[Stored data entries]
-*-
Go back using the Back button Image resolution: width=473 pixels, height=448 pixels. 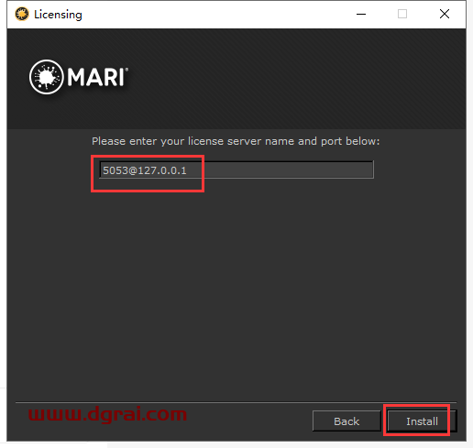tap(347, 421)
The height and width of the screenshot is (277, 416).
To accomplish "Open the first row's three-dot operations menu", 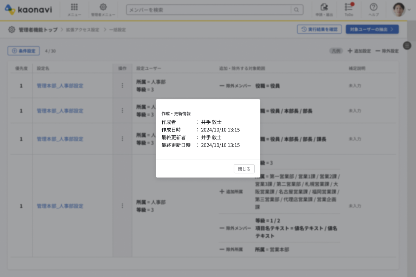I will 122,85.
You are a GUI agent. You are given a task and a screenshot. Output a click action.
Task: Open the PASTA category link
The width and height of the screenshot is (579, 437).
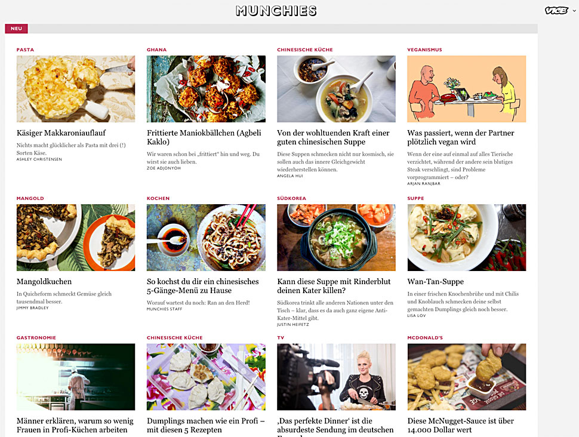[x=25, y=50]
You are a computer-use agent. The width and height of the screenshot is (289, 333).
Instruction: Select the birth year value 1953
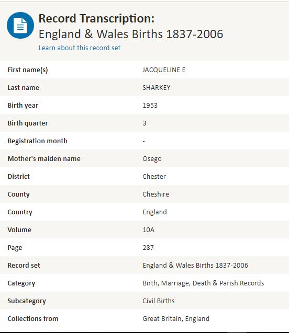pos(150,106)
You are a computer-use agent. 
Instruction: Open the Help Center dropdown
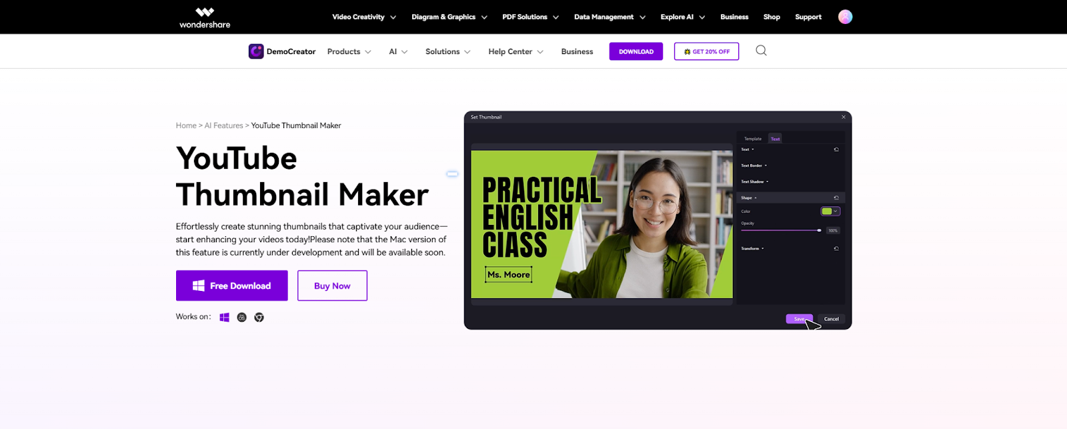[515, 51]
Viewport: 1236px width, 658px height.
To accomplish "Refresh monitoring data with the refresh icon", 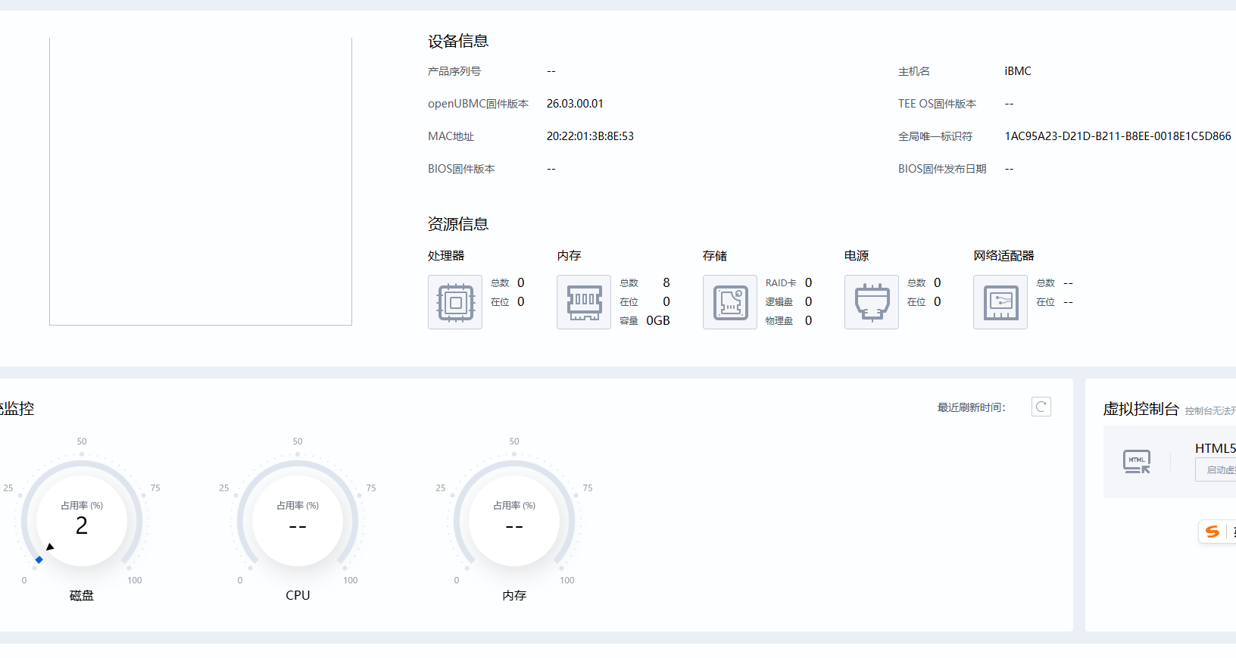I will click(x=1041, y=407).
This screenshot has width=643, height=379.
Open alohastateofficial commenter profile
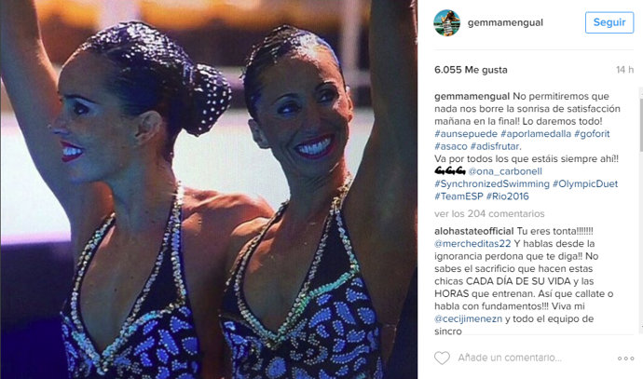point(473,231)
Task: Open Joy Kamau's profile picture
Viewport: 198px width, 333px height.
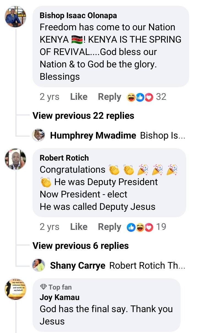Action: coord(15,289)
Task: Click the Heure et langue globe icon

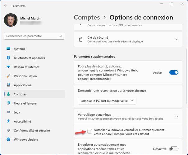Action: (x=8, y=103)
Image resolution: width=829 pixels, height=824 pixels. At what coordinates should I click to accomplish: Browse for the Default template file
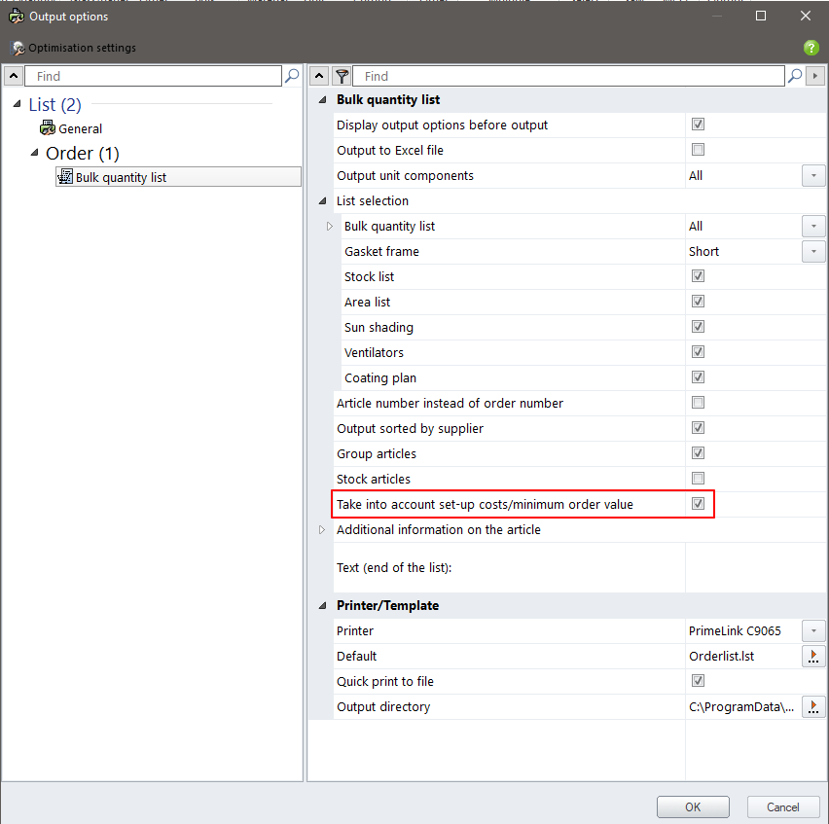[813, 657]
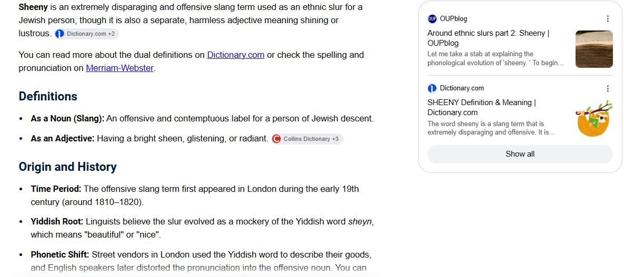The image size is (624, 277).
Task: Click the Dictionary.com source name in card
Action: [x=462, y=88]
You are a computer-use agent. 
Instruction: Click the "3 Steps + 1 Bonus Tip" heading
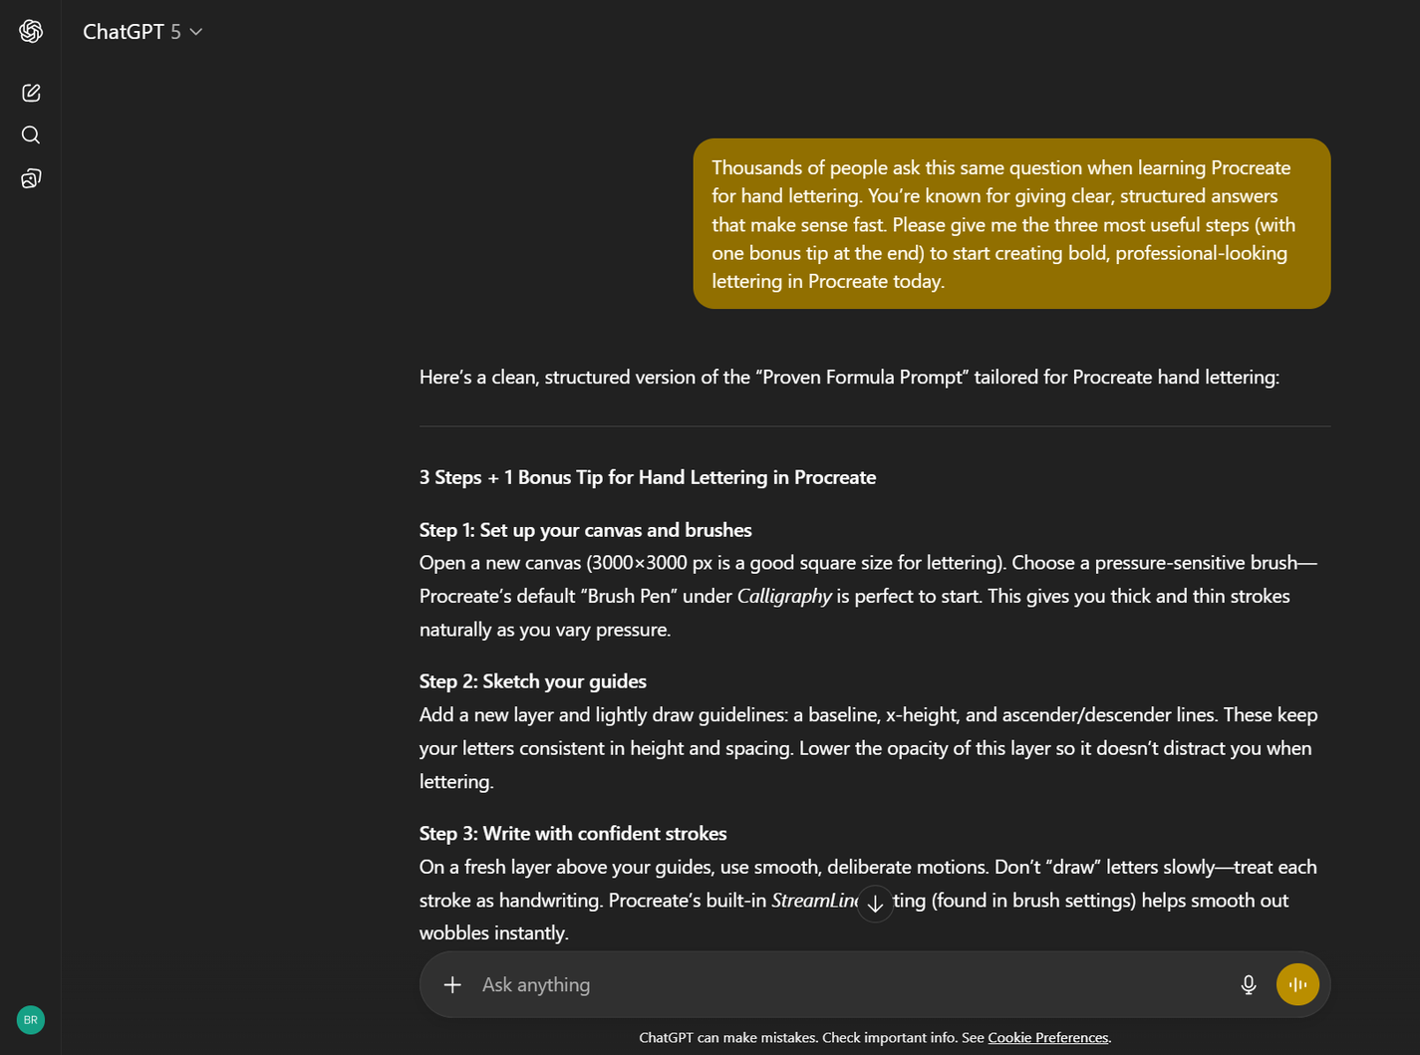click(x=648, y=477)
-*-
Task directions: Output, exactly and only, the lines beginning with the one that contains "Task: Open Joy Kamau's profile picture" and ending at the last line of the records above. Drop the pictures.

Answer box:
Task: Open Joy Kamau's profile picture
Viewport: 198px width, 333px height.
Action: coord(15,289)
Task: Click the Heure et langue globe icon

Action: (x=8, y=103)
Image resolution: width=829 pixels, height=824 pixels. At what coordinates should I click to accomplish: Browse for the Default template file
[813, 657]
The image size is (624, 277).
Task: Click the Dictionary.com source name in card
Action: [x=462, y=88]
You are a computer-use agent. 
Instruction: Click the "3 Steps + 1 Bonus Tip" heading
click(x=648, y=477)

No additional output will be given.